| Exercise task |
Copy out the material from the line containing "Click the 总收益 value 790801.56" up to and including the line containing "At what coordinates", swapping "speaker" for "volume" and changing nothing else.

| The input |
>> Start

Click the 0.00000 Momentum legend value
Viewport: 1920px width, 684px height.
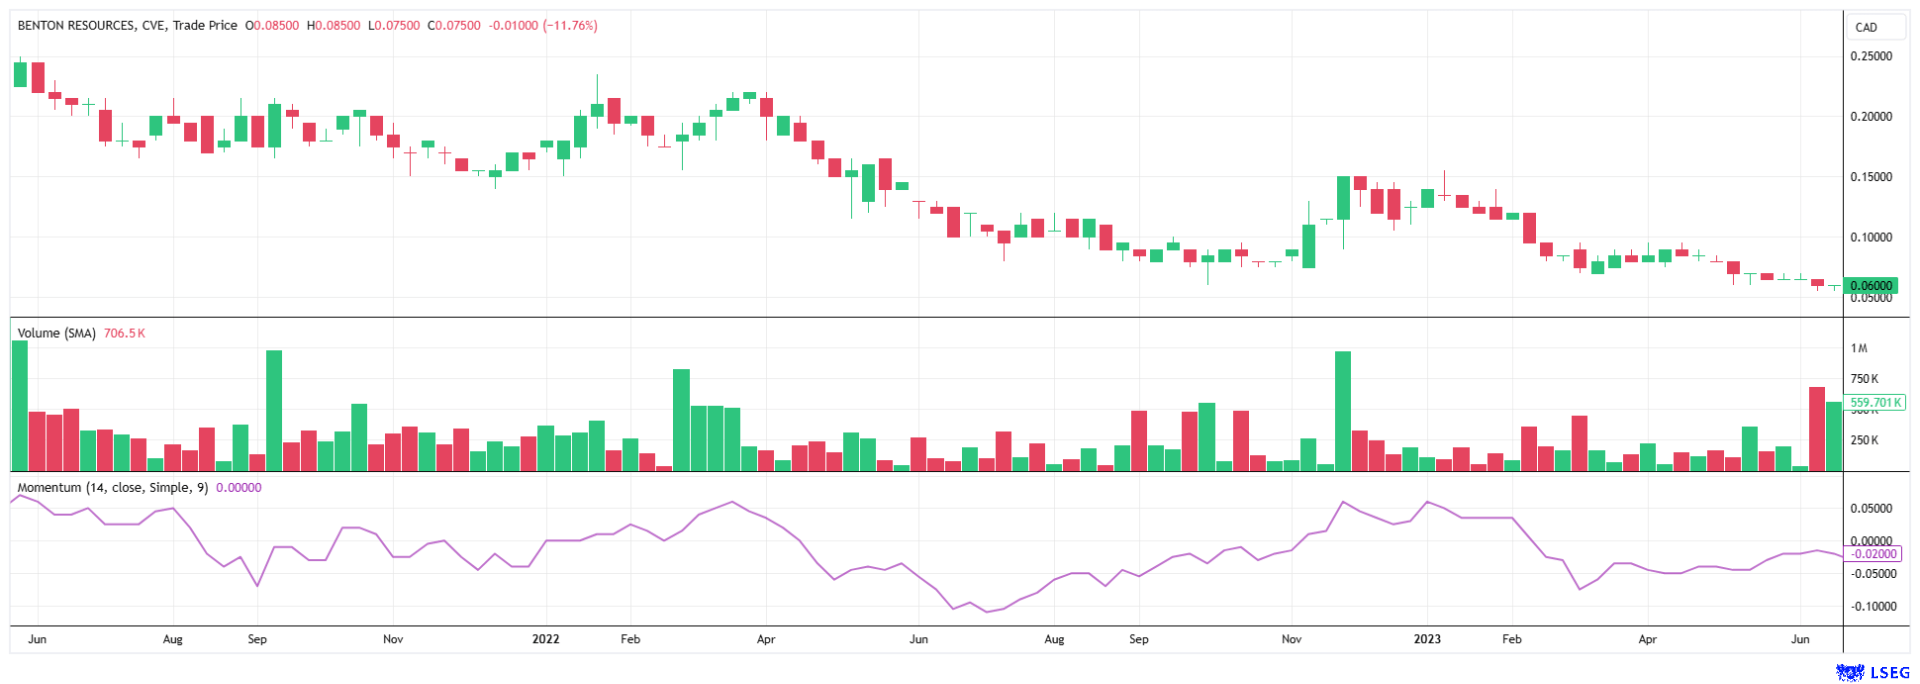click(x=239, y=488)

>> End
>> Start

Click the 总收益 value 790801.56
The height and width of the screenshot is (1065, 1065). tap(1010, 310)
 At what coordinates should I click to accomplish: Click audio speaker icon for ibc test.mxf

>> End

| Response below |
Click the 总收益 value 790801.56
The height and width of the screenshot is (1065, 1065). tap(1010, 310)
 At what coordinates should I click to accomplish: Click audio volume icon for ibc test.mxf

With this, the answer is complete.